A Roskopf, pin-lever, or pin-pallet escapement is an inexpensive, less accurate version of the lever escapement, used in mechanical alarm clocks, kitchen timers, mantel clocks and, until the 1970s, cheap watches now known as pin lever watches. It was popularized by German watchmaker Georges Frederic Roskopf in its "proletarian watch" from 1867. It was invented in 1798 by Louis Perron, of Besançon, and suggested to Roskopf by Jules Grossmann.

==Background==
An escapement is the mechanism in a mechanical timepiece that gives the balance wheel pushes to keep it moving back and forth, and releases the timepiece's gears to advance a fixed amount with each swing of the wheel, thus moving the hands forward at a steady rate. The pin pallet escapement is similar to the lever escapement, which is used in quality watches, except that the horizontal jewel pallets on the lever are replaced with vertical metal pins, and the shape of the escape wheel teeth is modified.

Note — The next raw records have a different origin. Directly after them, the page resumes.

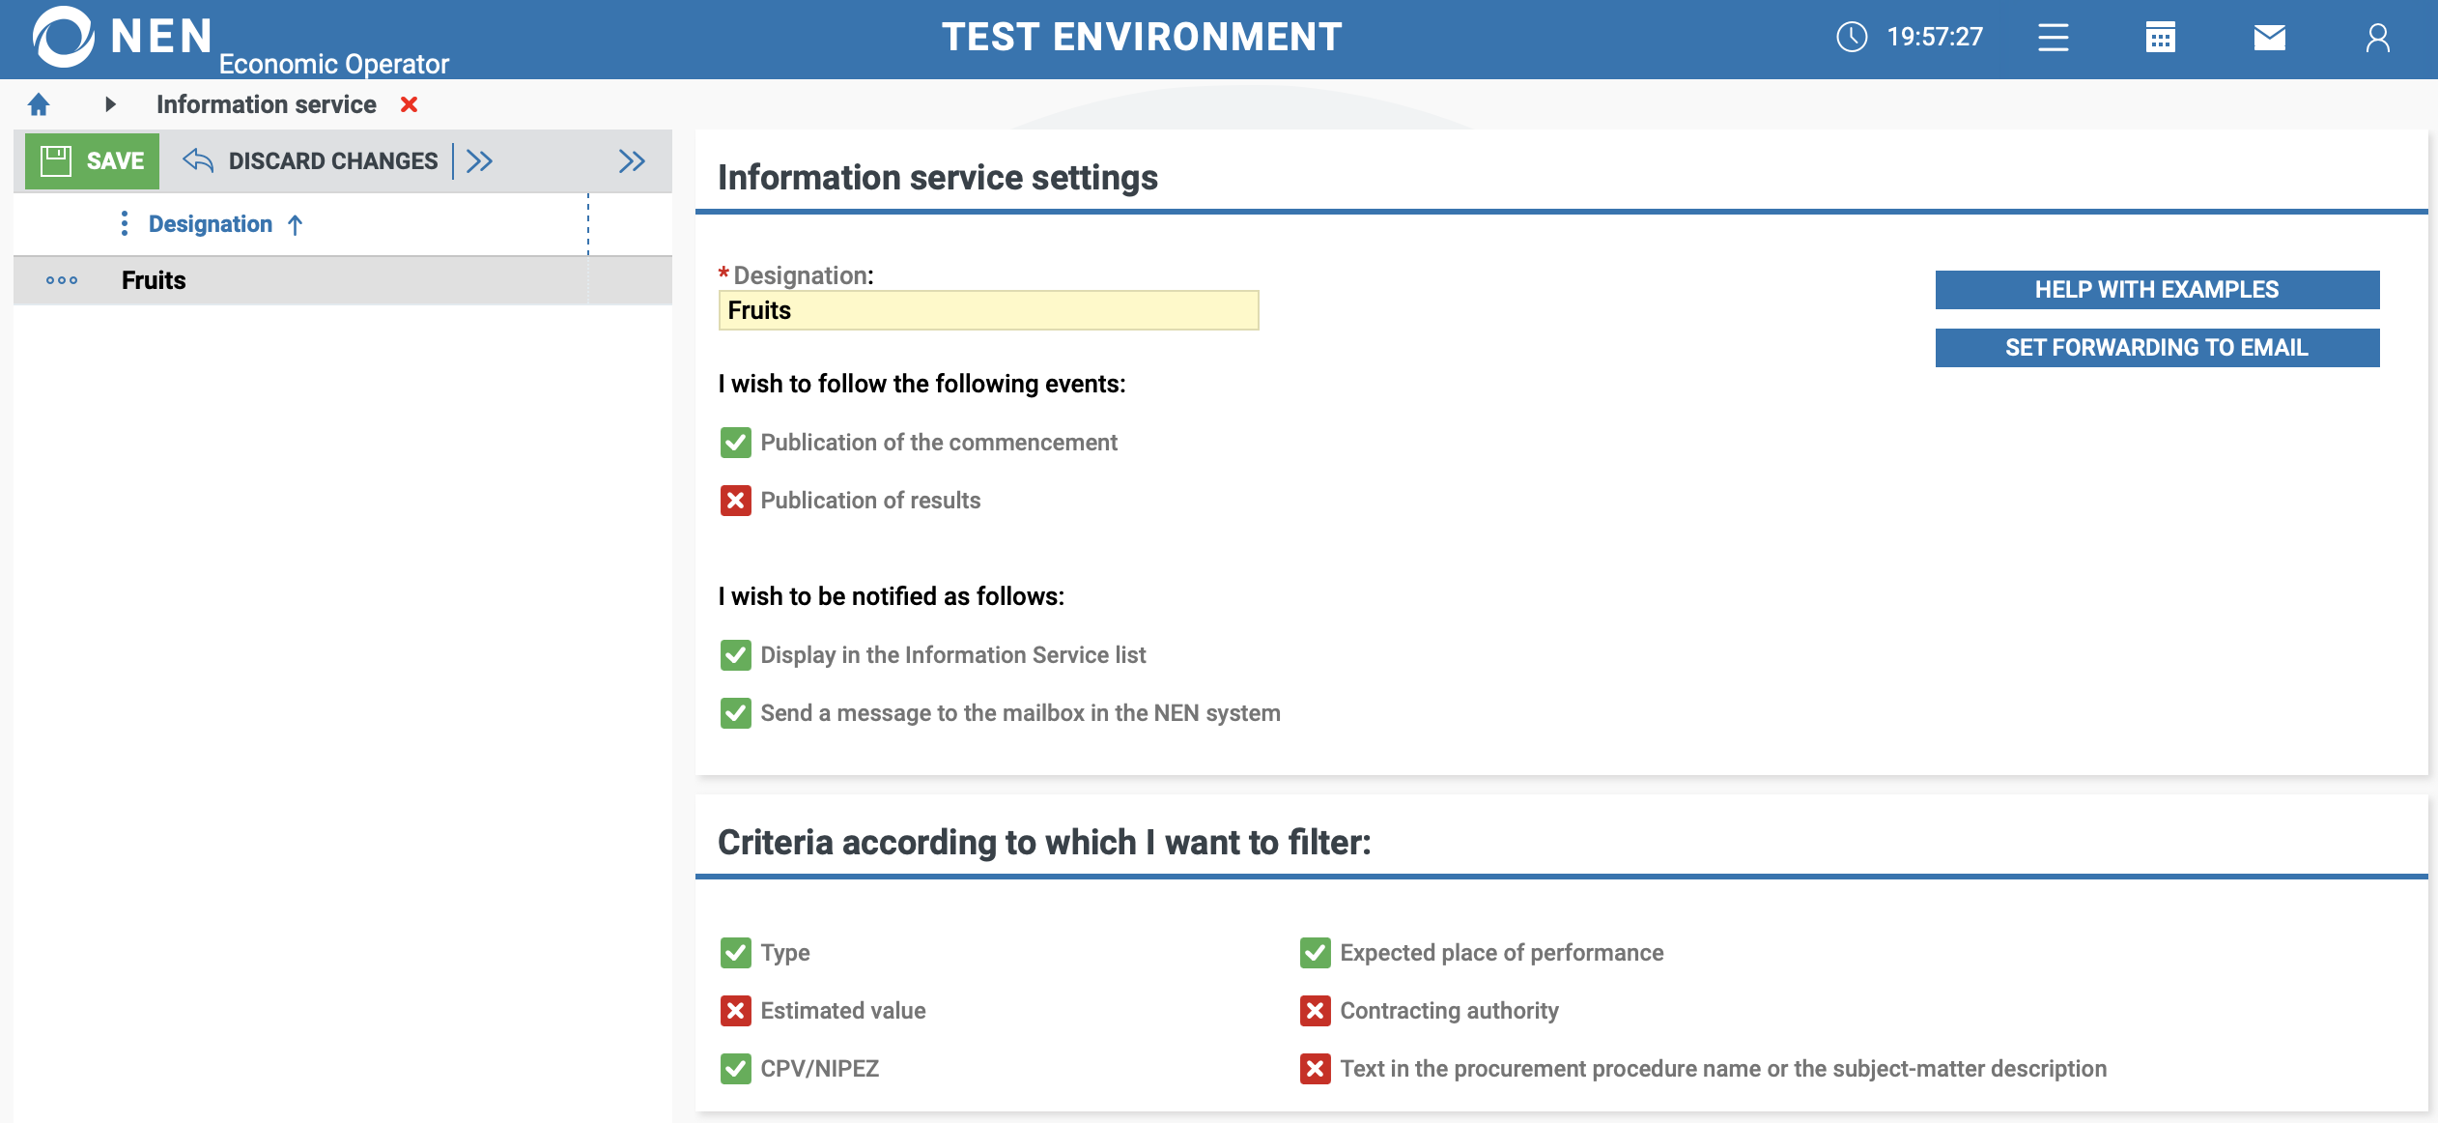Uncheck Publication of the commencement
The height and width of the screenshot is (1123, 2438).
pyautogui.click(x=735, y=443)
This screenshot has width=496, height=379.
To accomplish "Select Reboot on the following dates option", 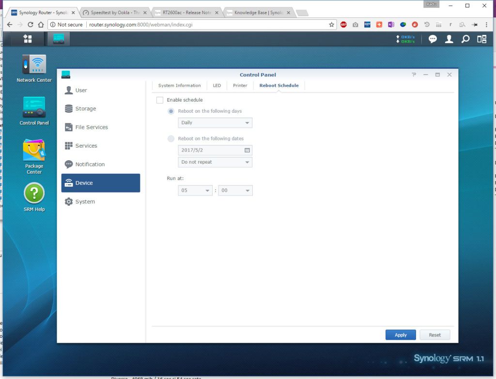I will pyautogui.click(x=171, y=139).
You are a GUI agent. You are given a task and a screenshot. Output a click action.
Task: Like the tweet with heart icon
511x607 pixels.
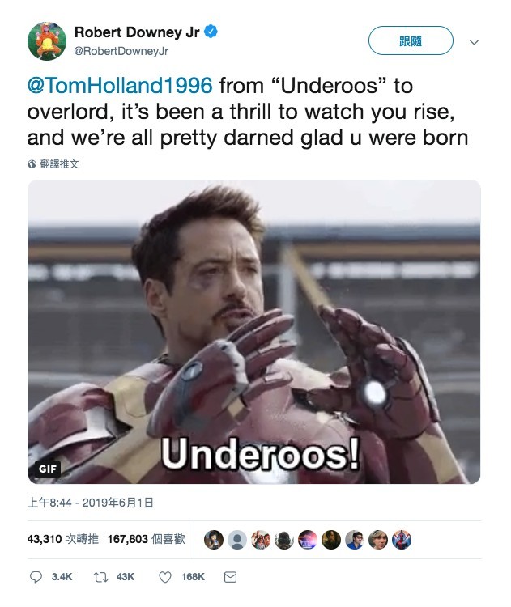click(x=165, y=577)
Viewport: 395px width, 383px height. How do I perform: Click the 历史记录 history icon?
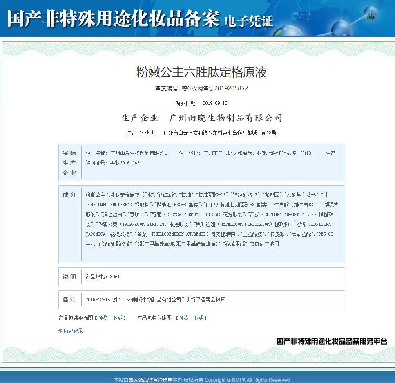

The pin pallet escapement was widely used as it had many of the advantages of the lever escapement but was easier to manufacture. The pallets in a traditional lever escapement have two angled faces, the locking face and the impulse face, which engage the escape wheel teeth. They must be adjusted to precisely correct angles for the escapement to function. In the pin pallet escapement these faces are designed into the shape of the escape wheel teeth instead, eliminating the need for costly adjustments. However, the metal pins used instead of pallets have much higher friction than jewelled pallets, and combined with the looser manufacturing tolerances this made pin pallet timepieces less accurate. The metal pins also wear more quickly. Pin pallet timepieces are usually too cheap to justify repairing, and are usually thrown away when they break down or wear out.

==History==
Roskopf used the escapement in his visionary project to manufacture a 'laborer's watch', a pocket watch, which would sell for less than a week's wages of an unskilled laborer. The innovative Roskopf watch, which came out in 1876, won awards and was widely imitated, being made in various forms until about 1925. In the US, the escapement was used in cheap dollar watches. It continued to be used in cheap wristwatches when they gained popularity after World War I. To keep costs down, pin-pallet watches usually didn't have any jeweled bearings, using plain steel bearings instead, although sometimes one jewel was incorporated for advertising purposes. An exception is Timex and Oris who in the 1960s produced fully jeweled pin-pallet watches. By 1980 inexpensive quartz watches took over the market for low-end watches which pin pallet watches had dominated, and production ceased. Quartz technology is gradually replacing the last uses of pin pallet movements in timers and alarm clocks.

==Brocot escapement==
Another escapement also called a "pin pallet escapement", unrelated to the Roskopf above, is the Brocot escapement, invented in 1823 by Louis-Gabriel Brocot and improved by his son Achille, and used in 19th century French pendulum clocks. It is a variation of the anchor escapement in which the pallets are semicircular pins. The escapement is often revealed in a cutout on the clock's face.